Comics are a particularly effective medium when it comes to taking an extended visual metaphor and running with it. AJ O’Neill’s The Kid in the Cave is a strong example of that; a queer comics narrative that reminds us that the illustrated abstraction of lived experience can be all the more eloquent for the raw and visceral emotions it provokes in us. It’s a comics short that revisits O’Neill’s childhood and where he reaches back to his younger self, an incarnation who has been left feeling isolated by his queerness and neurodivergence.
The Kid in the Cave, then, is autobio by way of symbolism. One that makes use of colour, or the absence thereof, as an emotional stimulus. The cave of the title acts as a seemingly inescapable prison; one wherein O’Neill as the titular kid is left feeling lost in a solitary expanse; a tiny figure in a vast darkness of loneliness and enforced othering. It’s a story about self-acceptance and healing, about embracing your past self, and about emerging from a place of seeming hopelessness into a comforting and welcoming personal space.
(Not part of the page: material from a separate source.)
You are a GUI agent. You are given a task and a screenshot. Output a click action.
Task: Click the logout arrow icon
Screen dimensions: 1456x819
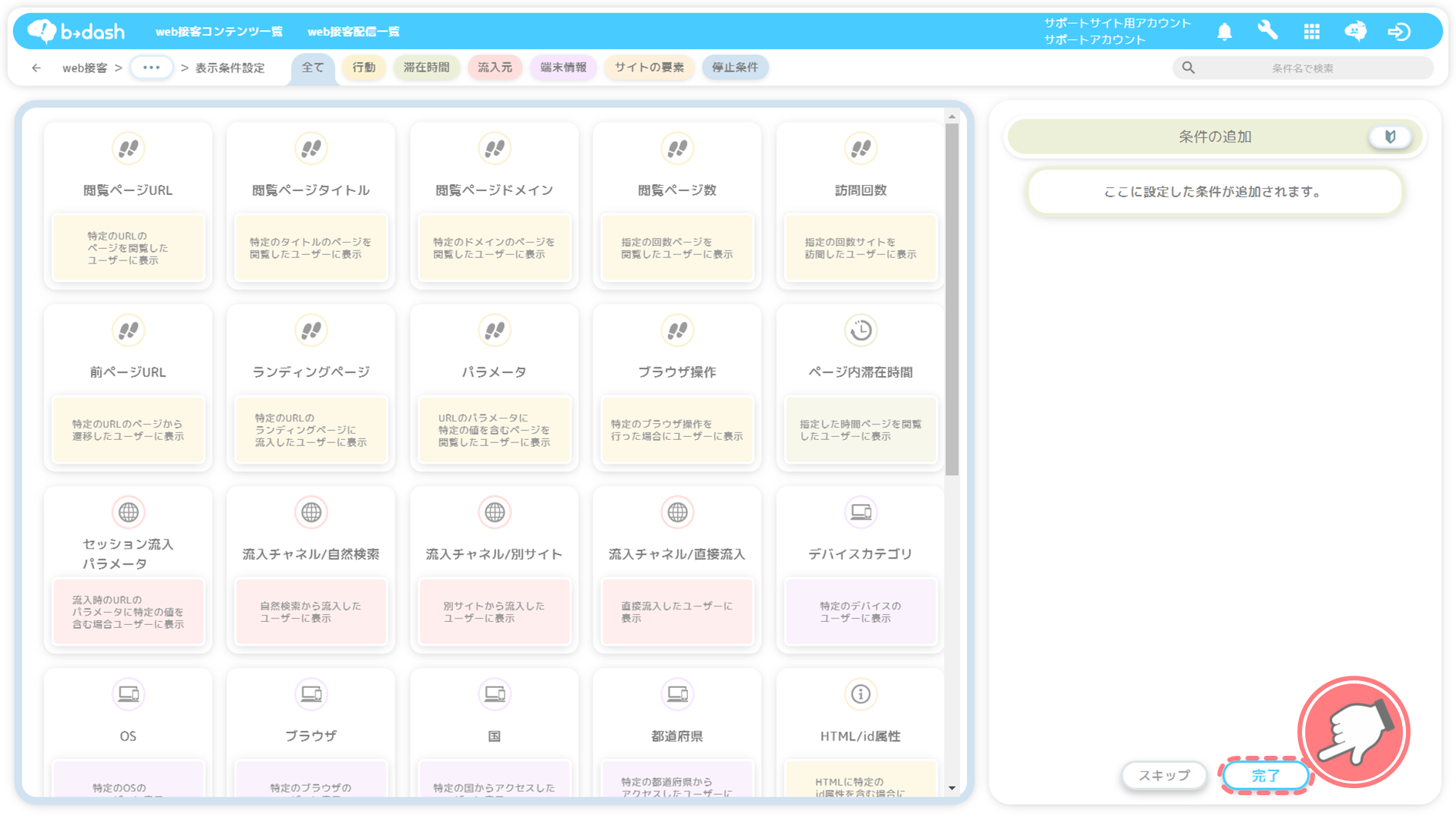click(1398, 32)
Contrasts of darkness and colourful light, then, become a pronounced and vital tool in communicating that spectrum of emotion. Lettering is similarly used to accentuate the comic’s themes. Sometimes it is stark and harsh to create a sense of oppression or despair; on others its placement and arrangement becomes subtle and nuanced, reflective of the soothing and thoughtful tone of later sequences. One of the greatest strengths of The Kid in the Cave is that it communicates so articulately on a simply instinctual level in its silent sections as it does in those pages where dialogue and exposition are more overtly used.
With contact details for the LGBT Switchboard on the back cover it’s important to note the importance of work like this in sharing experience with those who may be going through something similar. Comics are such a powerful format in that regard and The Kid in the Cave reminds of all of how the medium can take us so directly into the empathetic realities of others’ stories.